* Source

· · · ·

Election présidentielle de 2025: respectueuse des principes et des normes en Côte d’Ivoire.
Aujourd’hui, à quelques 3 mois de l’échéance du 25 octobre 2025, l’atmosphère est délétère; des crispations s’observent et cela inquiète et ne met pas à l’abri des violences électorales que nous condamnons. (N° 51)
Pour éviter à la Côte d’Ivoire une autre élection faite de violences, nous Archevêques et Evêques de CI, dans la troisième et dernière partie de notre lettre, proposons quelques remèdes pour une élection présidentielle apaisée et réussie; et ce, à travers les appels et les recommanandations qui suivent (III).
Les Appels (N° 52 à 58 inclus)
« Dieu est charité et celui qui demeure dans la charité, demeure en Dieu et Dieu en lui… La crainte n’est pas dans la charité, mais la parfaite charité qui congédie la crainte puisque la crainte contient un châtiment… Si quelqu’un dit « j’aime Dieu » et qu’il hait son frère, « c’est un menteur » (1Jn 4,20). Nous avons reçu de Dieu ce commandement que celui qui aime Dieu aime aussi son frère ». C’est au nom de l’Amour de Dieu et des hommes que Nous, vos frères Archevêques et Évêques, renouvelons notre proximité spirituelle, morale et physique à toute la population de la société ivoirienne, à travers la présente lettre.
L’Église en Côte d’Ivoire a une vision synodale qui la décline comme « une église-communion-autonome au service de tous » et du développement intégral de l’homme à la lumière de l’évangile. Par conséquent, nous ne saurions demeurer indifférents à tout ce qui se passe en Côte d’Ivoire. Nous interpellons et restons favorables à tout ce qui devrait militer en faveur d’une société apaisée et d’une fraternité élargie et toujours ouverte et respectueuse de la dignité et des droits de la personne humaine. Aussi, nous sentons-nous interpellés par les discours, les actes et même le silence qui annoncent une ambiance susceptible d’impacter négativement la période électorale que nous abordons maintenant.
Cette ambiance délétère est porteuse d’incertitudes, d’angoisses, de craintes au sein des populations. Notre engagement spirituel et moral qui consiste à étendre le champ d’une communauté fraternelle par la force de l’Amour nous fait obligation d’appeler au partage, à la tolérance, à la justice et à la paix. Car, le nouvel ordre politique et économique qui s’installe dans le monde exige, pour nos pays déjà fragilisés par de nombreux faits d’existence, que nous soyons fraternellement soudés pour mieux en atténuer les effets. Dans cette perceptive, rien dans nos paroles et rien dans nos actes ne devrait perturber le sens chrétien de notre fraternité, de notre charité et de la paix sociale qui en découle.

· · · ·

* Tâches à réaliser
#1 D'après la lettre des évêques sur l'élection présidentielle, à quelle date l'élection présidentielle doit-elle avoir lieu ?
#2 Recopiez le passage de la lettre des évêques sur l'élection présidentielle depuis « Les Appels (N° » jusqu'à « la présente lettre. » inclus.
#3 Rédigez la suite de la lettre des évêques sur l'élection présidentielle à partir de sa dernière phrase.
Ces enregistrements n'ont aucun lien avec la lettre des évêques sur l'élection présidentielle.

* Extrait de données
· · · ·

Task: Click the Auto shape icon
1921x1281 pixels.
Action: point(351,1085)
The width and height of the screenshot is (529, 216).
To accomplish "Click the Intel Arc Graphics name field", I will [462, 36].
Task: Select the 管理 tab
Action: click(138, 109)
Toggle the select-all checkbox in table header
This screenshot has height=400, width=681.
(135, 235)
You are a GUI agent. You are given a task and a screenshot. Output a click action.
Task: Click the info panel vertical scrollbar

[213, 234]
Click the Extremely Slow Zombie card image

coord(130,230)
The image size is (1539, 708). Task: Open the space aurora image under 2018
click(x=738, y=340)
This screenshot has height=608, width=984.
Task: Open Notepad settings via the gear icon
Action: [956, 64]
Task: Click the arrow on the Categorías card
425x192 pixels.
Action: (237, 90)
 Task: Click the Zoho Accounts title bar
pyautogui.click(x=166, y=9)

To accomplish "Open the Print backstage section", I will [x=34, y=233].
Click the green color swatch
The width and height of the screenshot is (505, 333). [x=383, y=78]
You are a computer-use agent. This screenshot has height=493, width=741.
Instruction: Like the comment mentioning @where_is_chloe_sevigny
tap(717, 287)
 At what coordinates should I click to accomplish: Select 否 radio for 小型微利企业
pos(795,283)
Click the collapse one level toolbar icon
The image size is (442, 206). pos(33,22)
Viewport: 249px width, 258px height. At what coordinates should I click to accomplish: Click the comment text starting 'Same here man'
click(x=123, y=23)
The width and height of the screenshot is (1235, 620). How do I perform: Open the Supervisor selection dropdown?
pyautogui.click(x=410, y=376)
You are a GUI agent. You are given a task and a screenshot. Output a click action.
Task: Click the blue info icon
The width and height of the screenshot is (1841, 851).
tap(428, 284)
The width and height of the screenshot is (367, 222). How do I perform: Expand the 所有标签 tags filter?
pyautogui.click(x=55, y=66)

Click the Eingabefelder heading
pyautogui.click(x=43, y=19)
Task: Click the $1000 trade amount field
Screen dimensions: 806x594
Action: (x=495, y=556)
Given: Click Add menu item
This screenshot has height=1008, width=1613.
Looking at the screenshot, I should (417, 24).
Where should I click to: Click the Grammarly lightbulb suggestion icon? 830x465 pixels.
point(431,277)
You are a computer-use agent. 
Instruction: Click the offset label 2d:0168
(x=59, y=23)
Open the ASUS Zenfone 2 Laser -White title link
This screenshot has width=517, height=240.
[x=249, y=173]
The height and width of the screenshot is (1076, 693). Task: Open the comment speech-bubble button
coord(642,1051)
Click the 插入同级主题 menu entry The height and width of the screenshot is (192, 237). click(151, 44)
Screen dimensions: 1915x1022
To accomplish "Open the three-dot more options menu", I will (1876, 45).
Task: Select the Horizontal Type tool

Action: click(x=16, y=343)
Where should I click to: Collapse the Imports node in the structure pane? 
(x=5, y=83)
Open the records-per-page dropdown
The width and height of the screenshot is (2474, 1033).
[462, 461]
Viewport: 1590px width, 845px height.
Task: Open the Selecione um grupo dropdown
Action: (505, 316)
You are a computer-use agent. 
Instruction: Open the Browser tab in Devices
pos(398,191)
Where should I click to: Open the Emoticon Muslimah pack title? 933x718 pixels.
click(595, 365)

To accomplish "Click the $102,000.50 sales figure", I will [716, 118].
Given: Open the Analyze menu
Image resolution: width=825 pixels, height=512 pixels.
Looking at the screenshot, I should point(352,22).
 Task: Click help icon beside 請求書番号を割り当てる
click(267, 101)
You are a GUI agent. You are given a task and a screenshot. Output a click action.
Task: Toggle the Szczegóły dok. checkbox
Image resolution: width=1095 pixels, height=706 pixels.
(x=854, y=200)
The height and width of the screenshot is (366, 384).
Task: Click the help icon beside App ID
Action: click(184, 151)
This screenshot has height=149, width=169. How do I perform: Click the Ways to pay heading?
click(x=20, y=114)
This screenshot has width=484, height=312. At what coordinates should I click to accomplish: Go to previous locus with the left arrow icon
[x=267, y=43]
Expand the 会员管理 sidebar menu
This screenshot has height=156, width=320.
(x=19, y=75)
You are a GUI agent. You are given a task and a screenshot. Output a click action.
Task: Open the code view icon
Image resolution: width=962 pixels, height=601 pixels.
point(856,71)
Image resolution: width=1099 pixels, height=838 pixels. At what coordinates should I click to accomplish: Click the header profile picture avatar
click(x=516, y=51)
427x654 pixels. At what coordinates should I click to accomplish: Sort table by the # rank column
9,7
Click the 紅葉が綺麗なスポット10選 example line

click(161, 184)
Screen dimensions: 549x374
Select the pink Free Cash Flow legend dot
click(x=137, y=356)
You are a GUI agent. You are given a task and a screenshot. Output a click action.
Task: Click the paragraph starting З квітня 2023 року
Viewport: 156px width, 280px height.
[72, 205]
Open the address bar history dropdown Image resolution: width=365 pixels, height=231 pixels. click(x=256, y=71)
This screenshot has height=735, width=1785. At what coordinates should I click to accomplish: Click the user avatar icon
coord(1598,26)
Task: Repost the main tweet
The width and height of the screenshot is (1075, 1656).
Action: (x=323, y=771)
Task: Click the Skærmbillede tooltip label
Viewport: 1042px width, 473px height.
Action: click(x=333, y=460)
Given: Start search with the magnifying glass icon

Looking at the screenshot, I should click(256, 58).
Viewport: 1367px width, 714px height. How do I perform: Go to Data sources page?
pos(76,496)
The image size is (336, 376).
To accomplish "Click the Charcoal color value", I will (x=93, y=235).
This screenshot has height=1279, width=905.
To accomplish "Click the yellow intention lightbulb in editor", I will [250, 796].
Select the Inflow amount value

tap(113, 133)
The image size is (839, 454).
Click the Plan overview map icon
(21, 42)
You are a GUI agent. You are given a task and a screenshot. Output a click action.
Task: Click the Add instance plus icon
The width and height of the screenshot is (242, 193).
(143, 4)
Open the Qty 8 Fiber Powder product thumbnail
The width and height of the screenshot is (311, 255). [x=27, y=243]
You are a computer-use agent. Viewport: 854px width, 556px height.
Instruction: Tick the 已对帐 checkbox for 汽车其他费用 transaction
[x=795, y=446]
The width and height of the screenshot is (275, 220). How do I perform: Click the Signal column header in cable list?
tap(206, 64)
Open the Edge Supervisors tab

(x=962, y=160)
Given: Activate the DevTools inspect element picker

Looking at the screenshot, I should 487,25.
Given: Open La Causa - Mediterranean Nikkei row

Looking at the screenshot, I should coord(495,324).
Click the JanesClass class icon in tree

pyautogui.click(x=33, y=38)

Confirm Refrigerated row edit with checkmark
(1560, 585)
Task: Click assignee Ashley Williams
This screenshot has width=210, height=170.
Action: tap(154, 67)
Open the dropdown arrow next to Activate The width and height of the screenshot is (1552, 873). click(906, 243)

· · · ·

* Résultats
#1 Le 25 octobre 2025.

#2
Les Appels (N° 52 à 58 inclus)
« Dieu est charité et celui qui demeure dans la charité, demeure en Dieu et Dieu en lui… La crainte n’est pas dans la charité, mais la parfaite charité qui congédie la crainte puisque la crainte contient un châtiment… Si quelqu’un dit « j’aime Dieu » et qu’il hait son frère, « c’est un menteur » (1Jn 4,20). Nous avons reçu de Dieu ce commandement que celui qui aime Dieu aime aussi son frère ». C’est au nom de l’Amour de Dieu et des hommes que Nous, vos frères Archevêques et Évêques, renouvelons notre proximité spirituelle, morale et physique à toute la population de la société ivoirienne, à travers la présente lettre.

#3
Nous sommes donc invités, en cette période sensible marquée par l’élection présidentielle d’Octobre 2025, à œuvrer pour que ces idéaux se réalisent. Nous devons éviter de nous adonner aux calomnies et aux diffamations. En revanche, nous devons nous consacrer, en âme et conscience, à entretenir ce qui nous unit, à protéger ce qui nous appartient en commun, et, dans le même mouvement de pensée, à nous éloigner de ce qui sent la haine, la violence, la guerre et à préserver la sacralité, l’inviolabilité et la dignité de la personne humaine. Ainsi dans le même élan, l’apôtre Paul nous interpelle-t-il en ces termes : « Ayez un même amour, un même cœur ; recherchez l’unité ; ne faites rien par rivalité, rien par gloriole, mais avec humilité, considérez les autres comme supérieurs à vous. Que chacun ne regarde pas à soi seulement, mais aussi aux autres » (Ph 2,2b-4).
En mettant beaucoup de soin dans les différents aspects de l’altérité et surtout dans l’amour du prochain, nous sommes assurés que les jours à venir nous ouvriront une nouvelle ère qui nous incline au renforcement de nos liens fraternels qui ne réclament que les bienfaits de la démocratie. Il faut se garder de réduire la démocratie à sa dimension quantitative et statistique ; elle repose sur des textes, des valeurs, des consensus, dans un environnement aseptisé. Telle apparait sa dimension qualitative qui appelle l’existence des Institutions de la République de Côte d’Ivoire chargées de trancher, de protéger, de conseiller, de contrôler, d’arbitrer, d’apaiser et de concilier sur la base des règles, des principes et des lois qui ne demandent qu’à être partagés et appliqués. Les fonctions des institutions telles qu’exprimées ici traduisent un impératif éthique, moral et social. Ces institutions ainsi identifiées exigent des hommes et des femmes qui les animent qu’ils aient des qualités intrinsèques qui les maintiennent à l’abri des influences politiques, ethniques, économiques et religieuses.
On a besoin de mieux connaître ces institutions pour ne pas se méprendre sur le parcours individuel et collectif de la liberté et de l’égalité, notamment, dans le cadre de ce qui nous intéresse ici, à savoir les jeux électoraux, un véritable baromètre social dans un système pluripartiste. Ce que nous devons faire, c’est de nous familiariser avec les jeux électoraux en insistant sur les meilleurs outils, instruments et mécanismes de renforcement des capacités ou d’un apprentissage indispensable. Car, figurer, par exemple, sur une liste électorale et participer effectivement au vote, marque, pour chacun de nous, la pleine affirmation de sa citoyenneté ainsi que la fierté de participer à la vie de la nation par le choix des gouvernants. À ce propos, l’Église enseigne, d’une part, que « la participation à la vie communautaire […] est un des piliers de toute société démocratique » (Compendium de la Doctrine sociale de l’Église, n° 190), et d’autre part que : « Tous les citoyens doivent être conscients de leur droit et de leur devoir de participer à la vie publique » (Gaudium et Spes, n° 75).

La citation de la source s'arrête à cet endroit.